*What is required*.
Please repeat the lines of the material below exactly, starting with the one that contains "[Поиск] (137, 12)" and ending with the last.
= = = = = = =
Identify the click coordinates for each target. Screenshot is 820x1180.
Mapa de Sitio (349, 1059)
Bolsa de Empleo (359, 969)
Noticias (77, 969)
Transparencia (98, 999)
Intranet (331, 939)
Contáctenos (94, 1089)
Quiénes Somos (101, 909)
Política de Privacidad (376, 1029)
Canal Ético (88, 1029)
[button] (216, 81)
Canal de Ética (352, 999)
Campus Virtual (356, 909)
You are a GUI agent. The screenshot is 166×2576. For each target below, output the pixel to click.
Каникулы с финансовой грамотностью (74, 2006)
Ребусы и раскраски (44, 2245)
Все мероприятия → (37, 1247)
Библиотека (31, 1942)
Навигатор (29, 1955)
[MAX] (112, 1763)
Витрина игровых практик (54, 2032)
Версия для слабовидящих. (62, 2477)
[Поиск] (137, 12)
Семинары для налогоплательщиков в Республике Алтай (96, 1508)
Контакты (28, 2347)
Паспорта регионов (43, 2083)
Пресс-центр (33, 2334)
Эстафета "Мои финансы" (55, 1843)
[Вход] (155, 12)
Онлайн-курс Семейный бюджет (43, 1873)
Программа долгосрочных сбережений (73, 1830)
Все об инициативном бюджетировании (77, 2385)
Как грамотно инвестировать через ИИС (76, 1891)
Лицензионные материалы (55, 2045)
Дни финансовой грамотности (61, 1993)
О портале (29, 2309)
= = = = = = =
*Answer to the exercise*.
[Поиск] (137, 12)
Семинары для налогоплательщиков в Республике Алтай (96, 1508)
Контакты (28, 2347)
Паспорта регионов (43, 2083)
Пресс-центр (33, 2334)
Эстафета "Мои финансы" (55, 1843)
[Вход] (155, 12)
Онлайн-курс Семейный бюджет (43, 1873)
Программа долгосрочных сбережений (73, 1830)
Все об инициативном бюджетировании (77, 2385)
Как грамотно инвестировать через ИИС (76, 1891)
Лицензионные материалы (55, 2045)
Дни финансовой грамотности (61, 1993)
О портале (29, 2309)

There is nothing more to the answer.